* INSTRUCTIONS TO FOLLOW:
Every record is to be copied unchanged, except that its pictures are removed.

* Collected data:
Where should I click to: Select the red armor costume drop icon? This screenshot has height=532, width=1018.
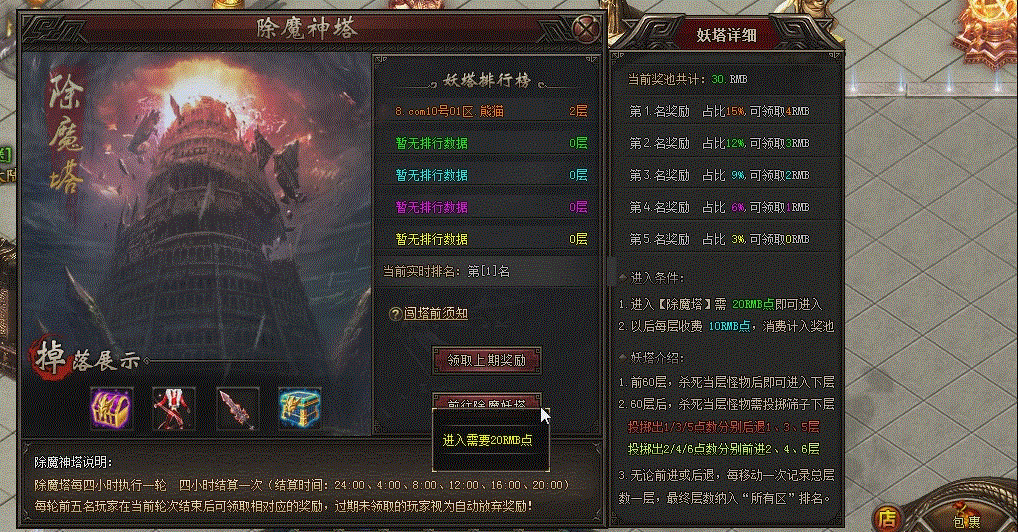tap(174, 409)
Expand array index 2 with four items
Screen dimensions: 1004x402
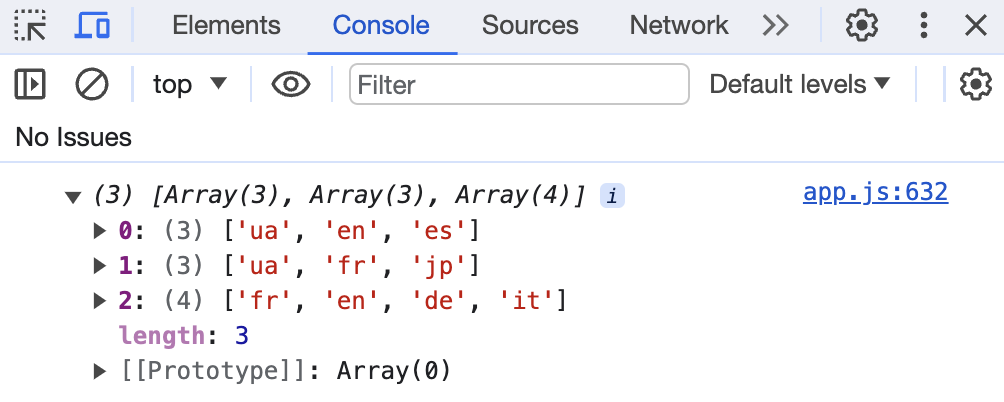tap(99, 300)
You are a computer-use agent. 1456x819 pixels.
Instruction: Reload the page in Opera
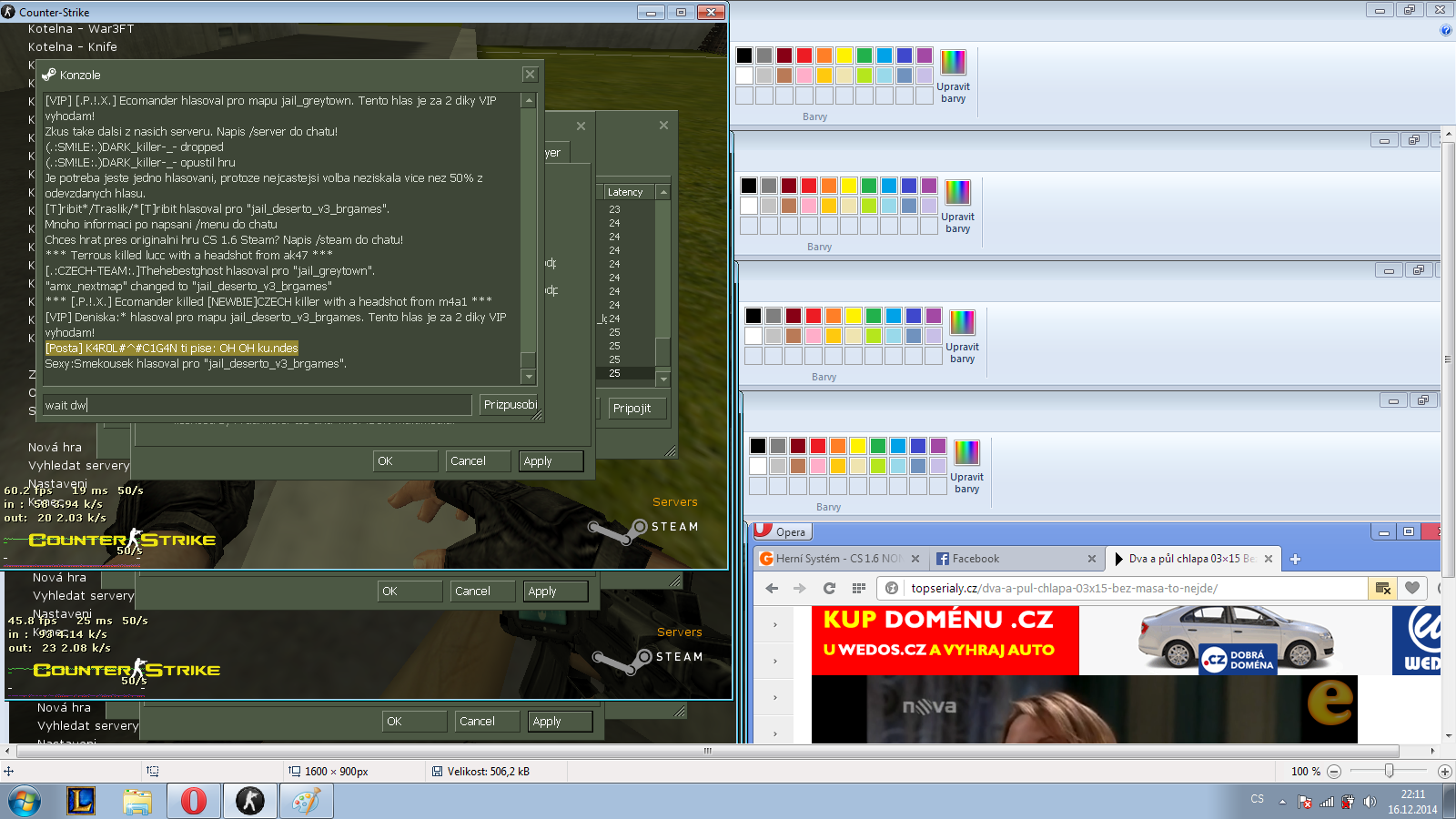pos(829,589)
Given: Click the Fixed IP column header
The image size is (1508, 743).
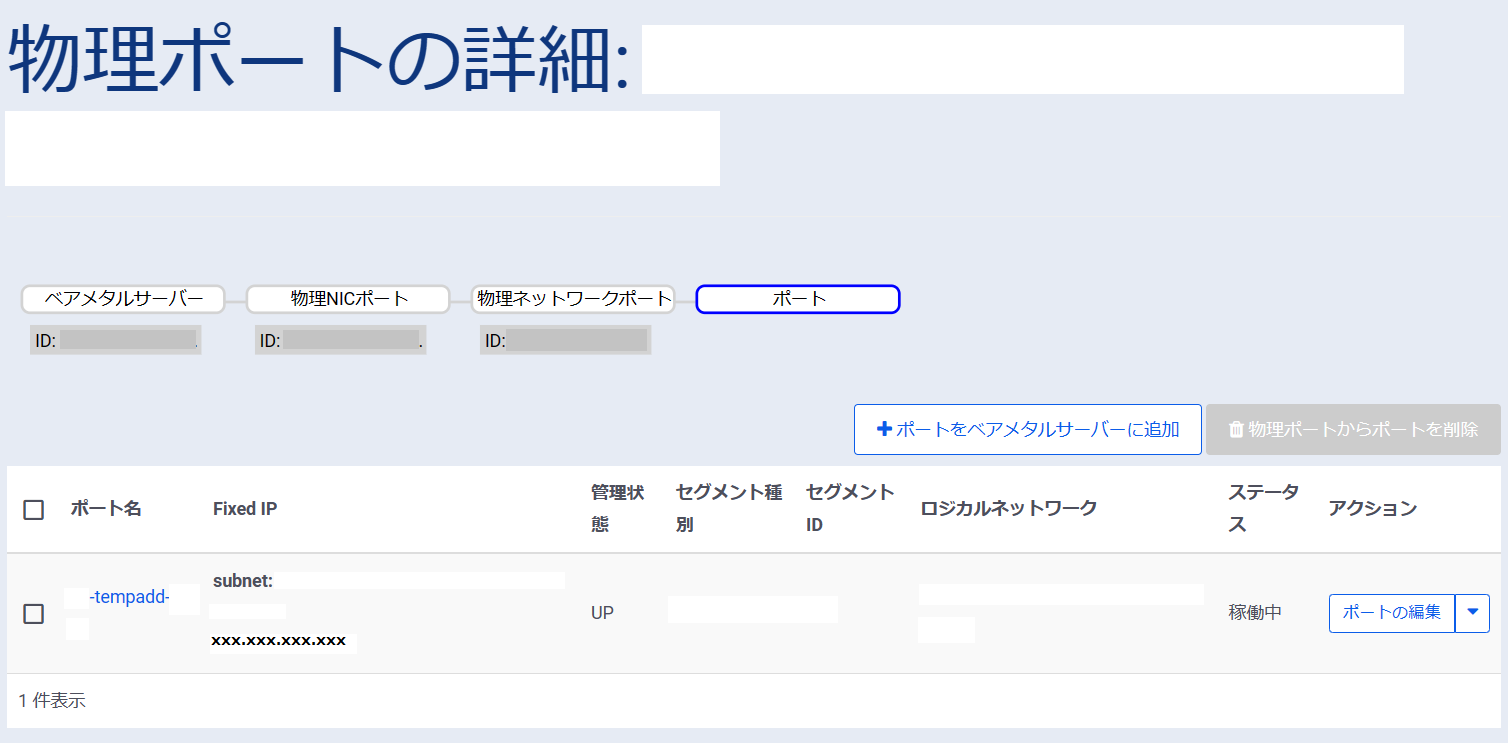Looking at the screenshot, I should (244, 509).
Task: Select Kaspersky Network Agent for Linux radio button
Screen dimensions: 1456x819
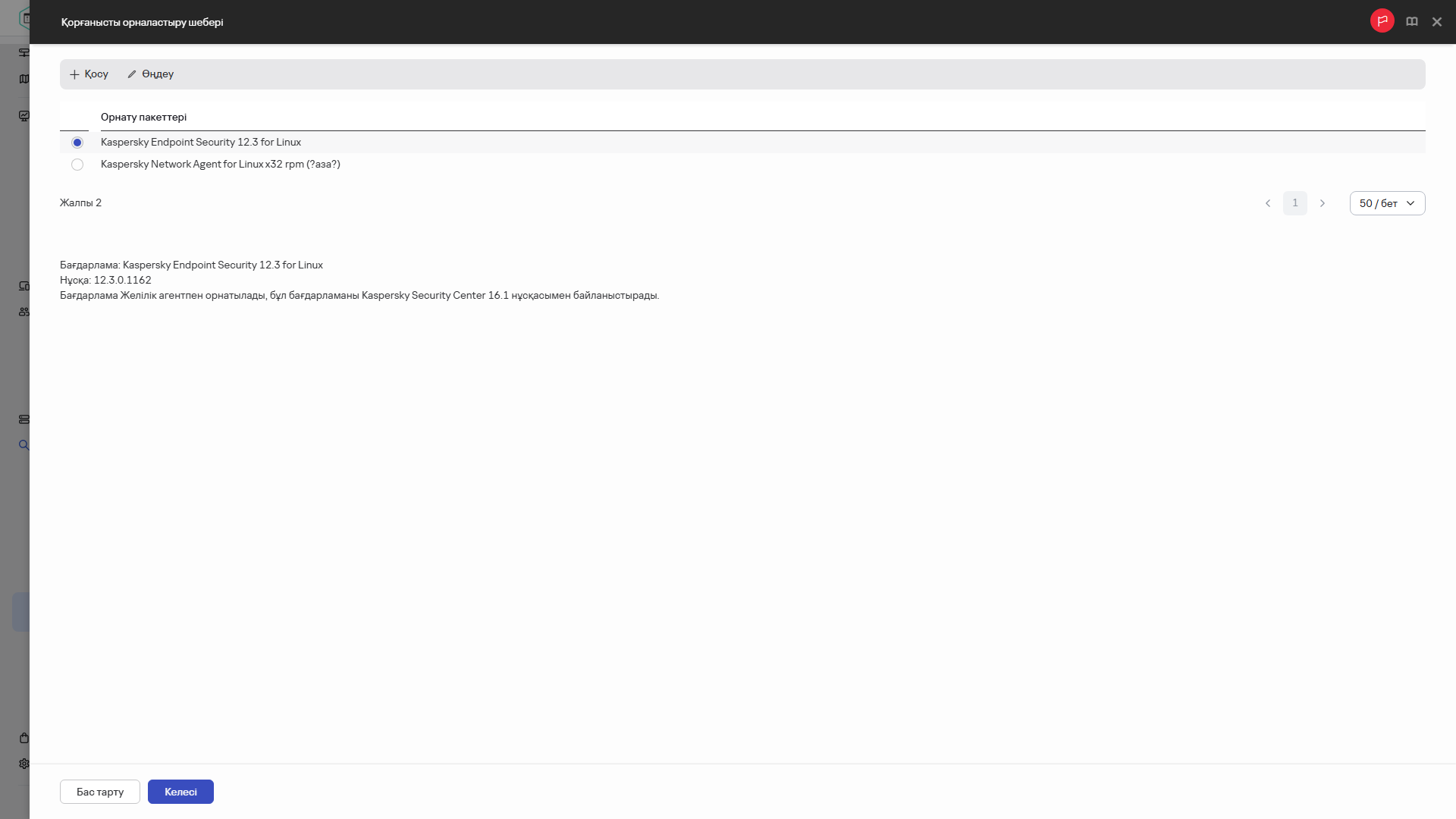Action: [x=77, y=165]
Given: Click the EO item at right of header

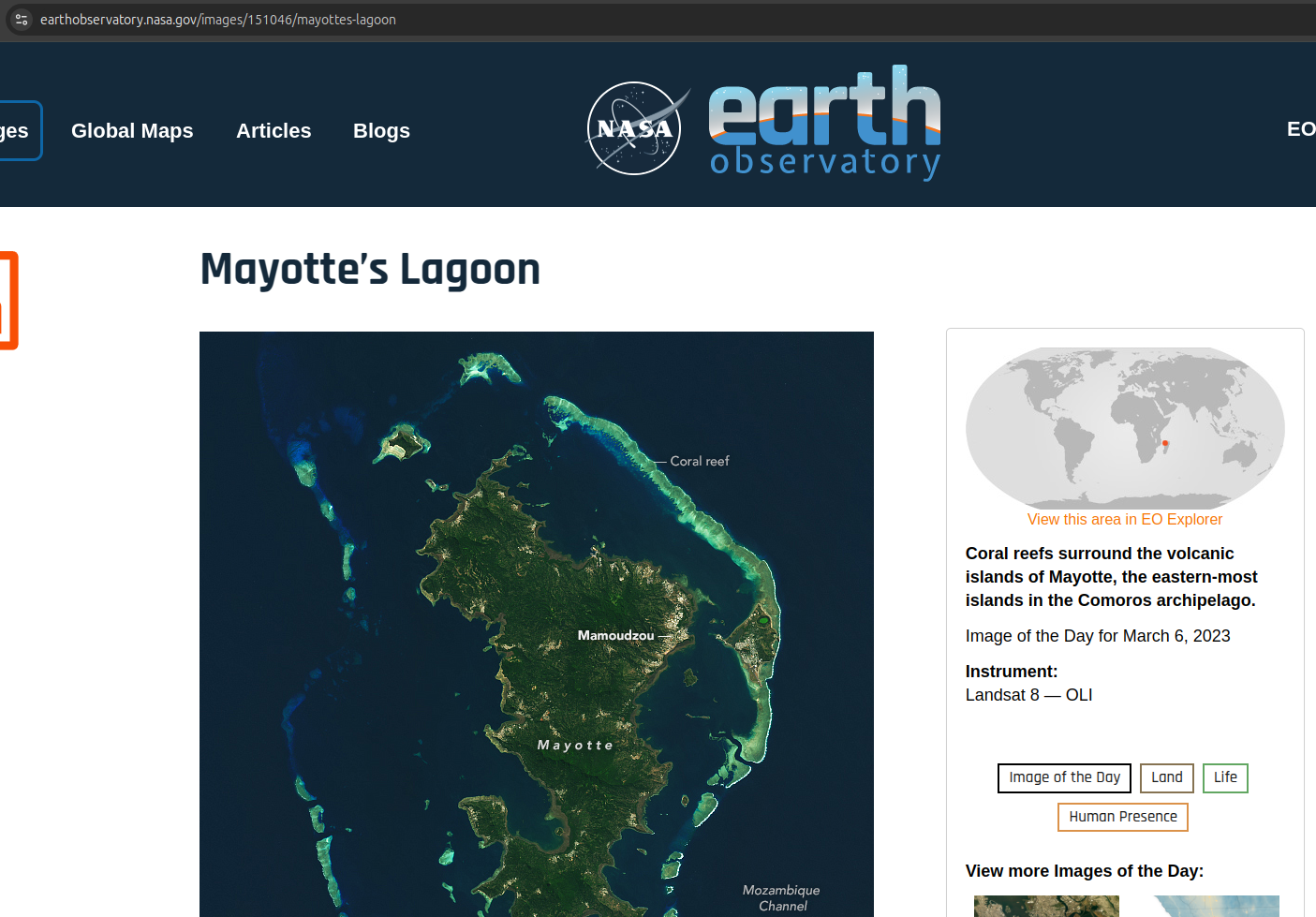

* SOLUTION FOR THIS TASK:
Where should I click to: Select the red armor costume drop icon? This screenshot has height=532, width=1018.
tap(174, 409)
Expand array index 2 with four items
Screen dimensions: 1004x402
tap(99, 300)
You are a computer-use agent. 1456x819 pixels.
Instruction: Reload the page in Opera
pos(829,589)
Given: Click the Fixed IP column header
The image size is (1508, 743).
Looking at the screenshot, I should (244, 509).
Task: Select Kaspersky Network Agent for Linux radio button
Screen dimensions: 1456x819
Action: [x=77, y=165]
Given: Click the EO item at right of header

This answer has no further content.